ABOUT THIS EXERCISE
Go through the material below, find each line with the word "notifications", and copy those lines.

PROVIDED DATA

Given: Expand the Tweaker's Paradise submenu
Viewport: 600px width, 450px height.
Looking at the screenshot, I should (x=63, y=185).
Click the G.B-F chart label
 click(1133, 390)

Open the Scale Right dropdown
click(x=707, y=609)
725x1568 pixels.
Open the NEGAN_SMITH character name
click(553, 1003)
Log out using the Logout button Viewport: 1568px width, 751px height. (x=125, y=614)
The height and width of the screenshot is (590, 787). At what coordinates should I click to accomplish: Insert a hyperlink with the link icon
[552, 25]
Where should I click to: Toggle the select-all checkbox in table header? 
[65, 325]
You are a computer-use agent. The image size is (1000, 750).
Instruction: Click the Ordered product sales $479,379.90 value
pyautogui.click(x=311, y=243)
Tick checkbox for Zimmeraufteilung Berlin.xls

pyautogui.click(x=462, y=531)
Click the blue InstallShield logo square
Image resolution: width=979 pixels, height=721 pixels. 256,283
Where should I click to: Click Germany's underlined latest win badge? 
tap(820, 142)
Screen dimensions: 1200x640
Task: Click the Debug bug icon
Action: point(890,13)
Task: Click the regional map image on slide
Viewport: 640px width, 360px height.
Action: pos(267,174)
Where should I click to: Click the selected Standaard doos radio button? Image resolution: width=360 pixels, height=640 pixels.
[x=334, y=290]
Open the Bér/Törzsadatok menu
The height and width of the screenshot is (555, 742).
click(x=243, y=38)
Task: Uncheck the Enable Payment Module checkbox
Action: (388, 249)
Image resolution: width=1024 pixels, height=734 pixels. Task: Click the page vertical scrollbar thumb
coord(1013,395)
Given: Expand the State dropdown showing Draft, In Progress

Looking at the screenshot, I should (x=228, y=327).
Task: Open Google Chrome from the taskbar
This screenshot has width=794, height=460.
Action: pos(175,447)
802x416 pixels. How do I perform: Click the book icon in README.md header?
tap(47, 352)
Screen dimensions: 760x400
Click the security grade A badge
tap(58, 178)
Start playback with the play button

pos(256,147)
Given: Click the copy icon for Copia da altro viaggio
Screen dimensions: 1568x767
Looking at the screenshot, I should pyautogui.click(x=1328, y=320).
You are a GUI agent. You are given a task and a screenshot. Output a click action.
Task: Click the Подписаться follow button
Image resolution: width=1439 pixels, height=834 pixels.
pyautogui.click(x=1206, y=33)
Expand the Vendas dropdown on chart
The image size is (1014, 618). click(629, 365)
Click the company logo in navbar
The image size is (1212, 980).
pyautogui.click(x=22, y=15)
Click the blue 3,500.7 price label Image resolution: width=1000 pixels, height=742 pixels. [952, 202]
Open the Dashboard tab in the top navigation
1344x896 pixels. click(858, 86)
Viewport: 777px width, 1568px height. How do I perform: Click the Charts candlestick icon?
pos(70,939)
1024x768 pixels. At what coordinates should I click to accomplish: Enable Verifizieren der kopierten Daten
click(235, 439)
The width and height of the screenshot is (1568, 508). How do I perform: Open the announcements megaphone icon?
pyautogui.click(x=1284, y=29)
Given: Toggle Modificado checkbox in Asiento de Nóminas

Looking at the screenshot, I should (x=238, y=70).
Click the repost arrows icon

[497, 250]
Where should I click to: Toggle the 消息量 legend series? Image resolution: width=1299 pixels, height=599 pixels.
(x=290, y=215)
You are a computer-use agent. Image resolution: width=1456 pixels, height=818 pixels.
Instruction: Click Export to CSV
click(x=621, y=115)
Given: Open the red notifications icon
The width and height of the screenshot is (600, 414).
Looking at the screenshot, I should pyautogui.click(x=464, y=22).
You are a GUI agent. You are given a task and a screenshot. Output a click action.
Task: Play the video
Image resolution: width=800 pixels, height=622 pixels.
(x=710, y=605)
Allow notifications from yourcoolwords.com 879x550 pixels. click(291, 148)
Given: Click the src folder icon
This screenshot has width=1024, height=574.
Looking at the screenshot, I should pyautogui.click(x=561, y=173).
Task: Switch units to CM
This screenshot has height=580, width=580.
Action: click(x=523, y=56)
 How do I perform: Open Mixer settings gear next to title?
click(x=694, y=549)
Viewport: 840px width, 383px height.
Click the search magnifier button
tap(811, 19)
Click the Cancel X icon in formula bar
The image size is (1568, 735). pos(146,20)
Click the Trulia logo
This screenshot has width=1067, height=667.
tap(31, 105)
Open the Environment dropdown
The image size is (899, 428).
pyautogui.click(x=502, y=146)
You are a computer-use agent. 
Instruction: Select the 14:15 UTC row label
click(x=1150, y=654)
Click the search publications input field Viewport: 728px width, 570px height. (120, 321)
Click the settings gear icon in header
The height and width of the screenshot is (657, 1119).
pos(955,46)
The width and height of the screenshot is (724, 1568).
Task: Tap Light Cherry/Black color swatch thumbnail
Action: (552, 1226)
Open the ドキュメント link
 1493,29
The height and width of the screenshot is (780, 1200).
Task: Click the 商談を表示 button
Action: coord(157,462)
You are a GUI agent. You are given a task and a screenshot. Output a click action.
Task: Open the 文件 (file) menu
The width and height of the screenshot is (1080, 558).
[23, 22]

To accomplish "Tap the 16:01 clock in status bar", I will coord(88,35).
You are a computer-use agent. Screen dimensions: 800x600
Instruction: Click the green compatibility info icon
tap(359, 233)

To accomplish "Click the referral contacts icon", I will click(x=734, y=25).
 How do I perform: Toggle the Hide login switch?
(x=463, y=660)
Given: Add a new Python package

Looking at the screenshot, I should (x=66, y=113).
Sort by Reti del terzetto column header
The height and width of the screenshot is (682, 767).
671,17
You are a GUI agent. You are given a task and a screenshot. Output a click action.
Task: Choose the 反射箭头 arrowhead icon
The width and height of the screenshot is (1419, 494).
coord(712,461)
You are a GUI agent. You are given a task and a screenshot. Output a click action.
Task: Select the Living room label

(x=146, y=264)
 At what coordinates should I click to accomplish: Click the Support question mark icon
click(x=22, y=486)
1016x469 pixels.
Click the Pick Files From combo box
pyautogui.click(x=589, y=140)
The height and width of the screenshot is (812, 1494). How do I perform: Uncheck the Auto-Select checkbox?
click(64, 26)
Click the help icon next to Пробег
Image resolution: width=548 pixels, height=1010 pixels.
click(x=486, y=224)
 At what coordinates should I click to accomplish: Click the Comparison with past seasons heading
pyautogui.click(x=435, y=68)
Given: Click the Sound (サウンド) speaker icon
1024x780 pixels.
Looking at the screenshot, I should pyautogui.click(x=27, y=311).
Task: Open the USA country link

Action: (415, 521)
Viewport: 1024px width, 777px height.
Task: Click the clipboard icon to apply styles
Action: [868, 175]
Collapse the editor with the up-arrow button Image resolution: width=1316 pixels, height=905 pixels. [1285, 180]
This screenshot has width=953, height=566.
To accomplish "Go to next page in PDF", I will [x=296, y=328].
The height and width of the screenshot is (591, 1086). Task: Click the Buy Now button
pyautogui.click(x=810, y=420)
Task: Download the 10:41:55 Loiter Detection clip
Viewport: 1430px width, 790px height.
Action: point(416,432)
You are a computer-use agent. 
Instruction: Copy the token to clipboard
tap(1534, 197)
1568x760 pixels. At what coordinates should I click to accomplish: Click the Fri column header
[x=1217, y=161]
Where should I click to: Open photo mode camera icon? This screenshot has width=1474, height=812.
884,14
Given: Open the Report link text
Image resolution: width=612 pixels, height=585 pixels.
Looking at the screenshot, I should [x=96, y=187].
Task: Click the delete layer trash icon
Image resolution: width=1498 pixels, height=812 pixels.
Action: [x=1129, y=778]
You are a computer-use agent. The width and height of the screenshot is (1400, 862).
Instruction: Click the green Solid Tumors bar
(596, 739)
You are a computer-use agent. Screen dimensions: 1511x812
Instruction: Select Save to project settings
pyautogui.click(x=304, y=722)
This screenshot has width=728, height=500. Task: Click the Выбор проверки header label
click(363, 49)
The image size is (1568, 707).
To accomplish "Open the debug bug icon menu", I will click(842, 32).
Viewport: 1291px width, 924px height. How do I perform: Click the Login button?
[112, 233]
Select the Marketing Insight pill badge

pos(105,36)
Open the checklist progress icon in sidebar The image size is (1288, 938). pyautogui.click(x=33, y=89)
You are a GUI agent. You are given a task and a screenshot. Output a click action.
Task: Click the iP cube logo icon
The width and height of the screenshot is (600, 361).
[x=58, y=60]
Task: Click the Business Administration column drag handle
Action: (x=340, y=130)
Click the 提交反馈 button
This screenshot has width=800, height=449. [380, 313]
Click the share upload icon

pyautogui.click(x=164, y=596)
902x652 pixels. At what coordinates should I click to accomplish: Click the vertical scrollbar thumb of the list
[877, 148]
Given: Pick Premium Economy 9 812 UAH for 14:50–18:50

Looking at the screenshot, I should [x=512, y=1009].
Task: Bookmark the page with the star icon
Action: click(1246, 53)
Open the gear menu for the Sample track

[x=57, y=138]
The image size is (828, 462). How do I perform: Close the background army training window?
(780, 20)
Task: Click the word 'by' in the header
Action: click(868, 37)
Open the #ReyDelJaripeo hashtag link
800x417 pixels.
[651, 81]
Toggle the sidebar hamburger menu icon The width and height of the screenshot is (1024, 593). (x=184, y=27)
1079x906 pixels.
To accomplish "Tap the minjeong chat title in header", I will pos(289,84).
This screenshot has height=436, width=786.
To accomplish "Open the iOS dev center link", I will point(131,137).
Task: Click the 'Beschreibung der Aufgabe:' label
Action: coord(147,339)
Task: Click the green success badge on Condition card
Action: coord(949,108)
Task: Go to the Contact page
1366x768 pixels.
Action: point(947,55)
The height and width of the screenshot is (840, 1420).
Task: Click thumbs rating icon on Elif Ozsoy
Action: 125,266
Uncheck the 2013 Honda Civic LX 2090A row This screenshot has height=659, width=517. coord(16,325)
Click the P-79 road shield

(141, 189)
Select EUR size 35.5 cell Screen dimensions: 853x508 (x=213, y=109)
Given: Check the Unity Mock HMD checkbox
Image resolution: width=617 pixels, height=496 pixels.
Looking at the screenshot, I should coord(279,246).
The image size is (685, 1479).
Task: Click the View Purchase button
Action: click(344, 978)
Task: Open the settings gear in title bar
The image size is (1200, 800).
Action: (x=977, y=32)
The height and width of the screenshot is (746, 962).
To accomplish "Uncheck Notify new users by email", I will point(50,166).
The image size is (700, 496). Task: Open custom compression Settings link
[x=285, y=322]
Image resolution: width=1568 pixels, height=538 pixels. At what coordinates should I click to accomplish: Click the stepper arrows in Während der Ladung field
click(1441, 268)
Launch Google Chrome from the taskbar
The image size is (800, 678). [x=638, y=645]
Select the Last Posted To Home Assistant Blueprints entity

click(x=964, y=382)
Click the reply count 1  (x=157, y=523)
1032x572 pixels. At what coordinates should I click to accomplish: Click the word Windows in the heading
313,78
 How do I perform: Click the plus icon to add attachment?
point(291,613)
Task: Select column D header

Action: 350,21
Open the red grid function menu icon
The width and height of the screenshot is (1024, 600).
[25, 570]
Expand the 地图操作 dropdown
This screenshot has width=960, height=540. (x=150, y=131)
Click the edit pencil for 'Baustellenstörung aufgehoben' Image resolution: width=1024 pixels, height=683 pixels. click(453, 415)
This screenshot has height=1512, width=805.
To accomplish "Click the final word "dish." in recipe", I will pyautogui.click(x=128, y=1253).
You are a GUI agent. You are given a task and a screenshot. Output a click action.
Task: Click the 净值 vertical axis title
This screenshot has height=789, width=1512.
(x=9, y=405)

WORKED SOLUTION
Given: Open the red notifications icon
Allow notifications from yourcoolwords.com 879x550 pixels. click(291, 148)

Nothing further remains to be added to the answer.